Text shown
Venezuela left with good potential

“The graveyards are full of indispensable men,” said Georges Clemenceau, prime minster of France during the First World War. He promptly died to prove his point. He was duly replaced, and France was just fine without him. Same goes for Hugo Chavez and Venezuela.

“Comandante Presidente” Chavez’s death last Tuesday came as no surprise. He was clearly coming home to die when he returned from his last bout of surgery in Cuba in December, and since then everybody in politics in Venezuela has been pondering their post-Chavez strategies.

But none of them really knows what will happen in the election that will be held by the end of April, let alone what happens afterwards.

Venezuela never stopped being a democracy despite 14 years of Chavez’s rule. He didn’t seize power. He didn’t even rig elections, though he used the government’s money and privileged access to the media to good effect. He was elected president four times, the first three with increasing majorities — but the last time, in 2012, he fell back sharply, only defeating his rival by 54 percent to 44 percent.

That is certainly not a wide enough margin to guarantee that his appointed successor, Nicolas Maduro, will win the next election. Maduro will doubtless benefit from a certain sympathy vote, but that effect may be outweighed by the fact that Chavez is no longer there in person to work his electoral magic.

If his United Socialist Party of Venezuela (PSUV) were to lose that election, it would not be a tragedy.

Chavez was an unnecessarily combative and polarizing politician and a truly awful administrator, but he has actually achieved what he went into politics for.

Twenty years ago Venezuelan politics was a corrupt game fought out between two factions of a narrow elite. Now the task of using the country’s oil wealth to improve the lives of the poor majority is central to all political debate in the country.

In last year’s election, the Venezuelan opposition parties managed to unite behind a single presidential candidate, Enrique Capriles, whose political platform was basically “Chavismo” without the demagoguery.

In previous elections, the opposition had railed against Chavez’s “socialism” and Marxism, and lost by a wide margin. Capriles, by contrast, promised to retain most of Chavez’s social welfare policies, and lost very narrowly.

Over the past dozen years Chavez’s governments have poured almost $300 billion into improving literacy, extending high school education, creating a modern, universally accessible health care system, build housing for the homeless, and subsidizing household purchases from groceries to appliances.

What made that possible was not “socialism”, but Venezuela’s huge oil revenues.

Capriles had to promise to maintain these policies because the poor — and most Venezuelans are still poor — won’t vote for a candidate who would end all that. He just said that he would spend that money more effectively, with less corruption, and a lot of people believed him. It would not be hard to be more efficient than Chavez’s slapdash administration.

Activity
Copy out the part of the piece about Venezuela after Chavez between "Twenty years ago" and "lost very narrowly.", inclusive. The listing that comes next has nothing to do with this.

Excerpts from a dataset
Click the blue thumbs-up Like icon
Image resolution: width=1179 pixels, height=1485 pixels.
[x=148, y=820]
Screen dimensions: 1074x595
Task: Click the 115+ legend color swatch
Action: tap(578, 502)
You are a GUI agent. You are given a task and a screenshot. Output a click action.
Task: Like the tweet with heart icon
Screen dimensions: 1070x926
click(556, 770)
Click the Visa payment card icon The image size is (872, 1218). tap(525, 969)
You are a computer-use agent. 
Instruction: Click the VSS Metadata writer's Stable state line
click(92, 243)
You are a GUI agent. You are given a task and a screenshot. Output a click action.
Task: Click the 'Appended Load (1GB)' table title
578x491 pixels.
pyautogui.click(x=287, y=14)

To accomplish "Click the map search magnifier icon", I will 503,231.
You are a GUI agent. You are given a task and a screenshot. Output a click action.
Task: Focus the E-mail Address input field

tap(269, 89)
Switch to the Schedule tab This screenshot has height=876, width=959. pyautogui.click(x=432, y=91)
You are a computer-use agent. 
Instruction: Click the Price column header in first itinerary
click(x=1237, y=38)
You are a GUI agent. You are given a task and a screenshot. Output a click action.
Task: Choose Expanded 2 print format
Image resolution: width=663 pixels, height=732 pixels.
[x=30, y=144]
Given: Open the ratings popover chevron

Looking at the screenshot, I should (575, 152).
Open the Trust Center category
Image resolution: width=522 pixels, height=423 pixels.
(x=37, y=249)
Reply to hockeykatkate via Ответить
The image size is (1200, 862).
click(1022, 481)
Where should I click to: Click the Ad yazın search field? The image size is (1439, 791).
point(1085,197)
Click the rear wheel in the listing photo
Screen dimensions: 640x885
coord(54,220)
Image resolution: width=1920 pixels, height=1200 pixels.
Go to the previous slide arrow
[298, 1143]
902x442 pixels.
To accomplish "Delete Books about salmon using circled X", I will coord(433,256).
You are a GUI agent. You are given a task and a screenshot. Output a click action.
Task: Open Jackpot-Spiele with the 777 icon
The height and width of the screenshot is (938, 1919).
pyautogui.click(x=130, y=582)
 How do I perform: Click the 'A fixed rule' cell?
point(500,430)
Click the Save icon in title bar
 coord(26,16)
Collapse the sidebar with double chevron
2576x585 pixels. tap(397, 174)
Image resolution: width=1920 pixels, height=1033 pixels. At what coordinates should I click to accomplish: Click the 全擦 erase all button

Result for this task
Twenty years ago Venezuelan politics was a corrupt game fought out between two factions of a narrow elite. Now the task of using the country’s oil wealth to improve the lives of the poor majority is central to all political debate in the country.

In last year’s election, the Venezuelan opposition parties managed to unite behind a single presidential candidate, Enrique Capriles, whose political platform was basically “Chavismo” without the demagoguery.

In previous elections, the opposition had railed against Chavez’s “socialism” and Marxism, and lost by a wide margin. Capriles, by contrast, promised to retain most of Chavez’s social welfare policies, and lost very narrowly.